Count the lines in the data below that contain the string "pixels", matching case exactly, and give only the number.

> _Data rows_
****************************************
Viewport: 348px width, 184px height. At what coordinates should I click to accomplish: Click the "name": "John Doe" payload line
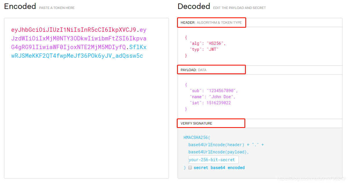click(x=212, y=97)
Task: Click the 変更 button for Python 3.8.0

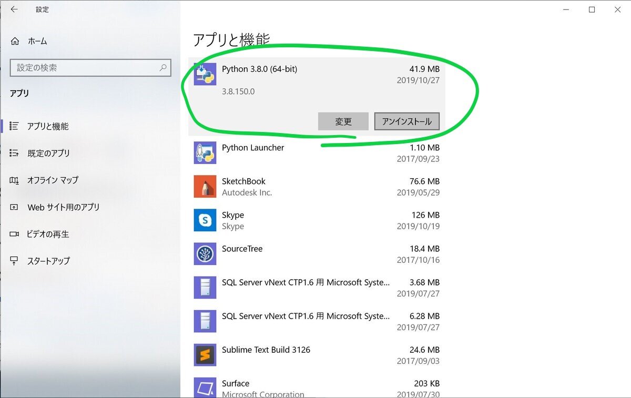Action: tap(343, 121)
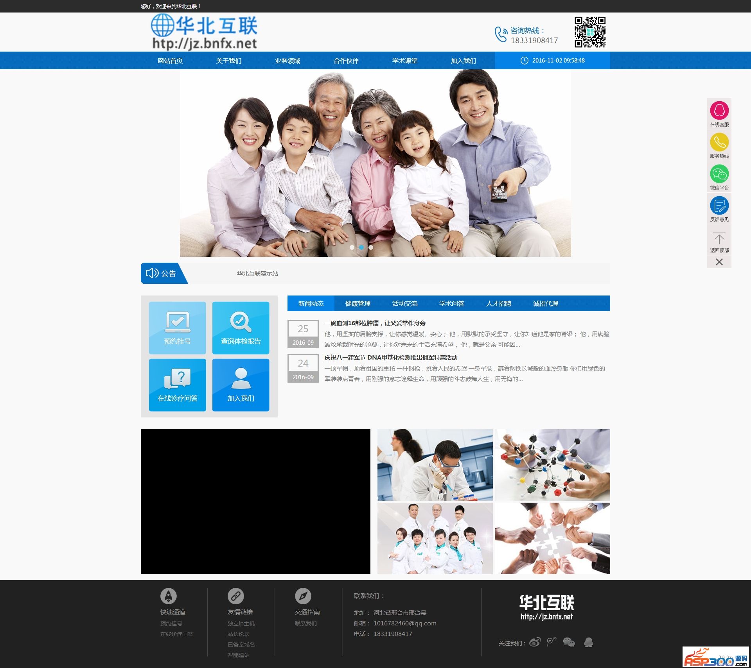Select the third banner slide dot

click(371, 247)
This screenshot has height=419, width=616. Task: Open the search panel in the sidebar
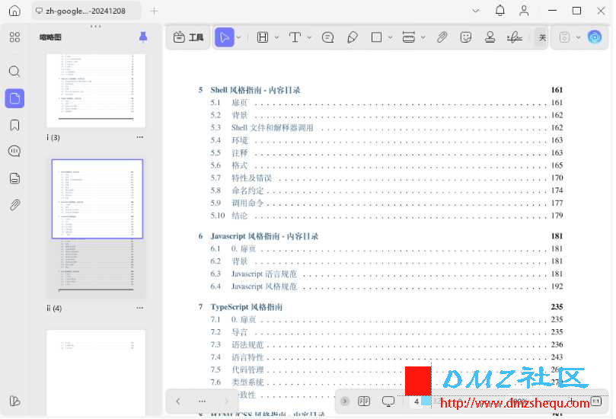14,72
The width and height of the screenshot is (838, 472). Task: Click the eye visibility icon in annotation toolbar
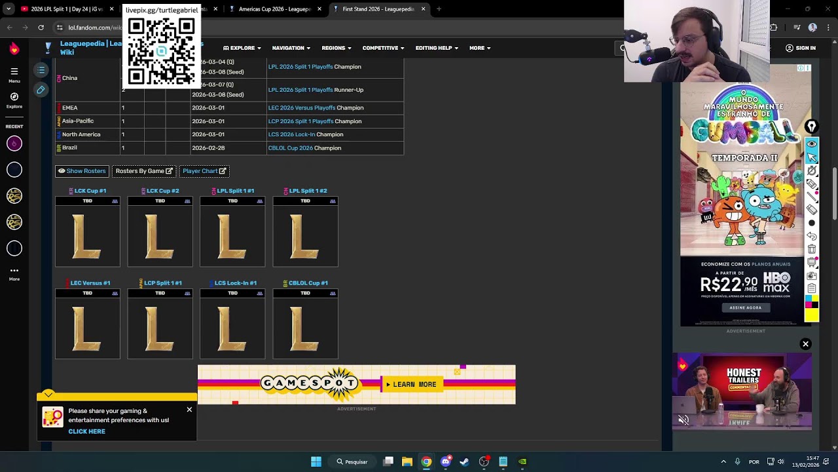(812, 144)
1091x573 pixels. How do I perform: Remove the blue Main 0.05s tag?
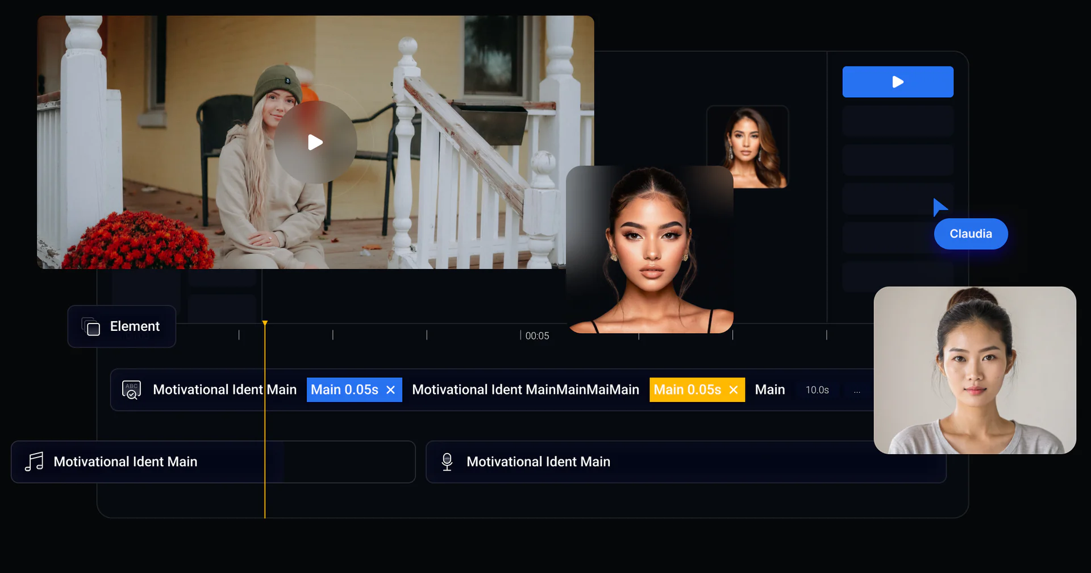[x=390, y=389]
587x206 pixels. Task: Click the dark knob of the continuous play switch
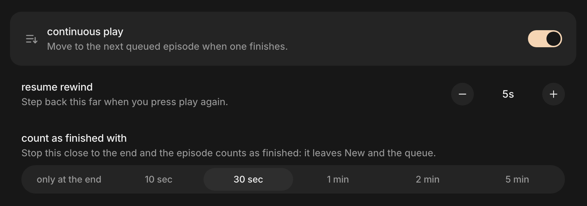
****************************************
> _Output for this task_
2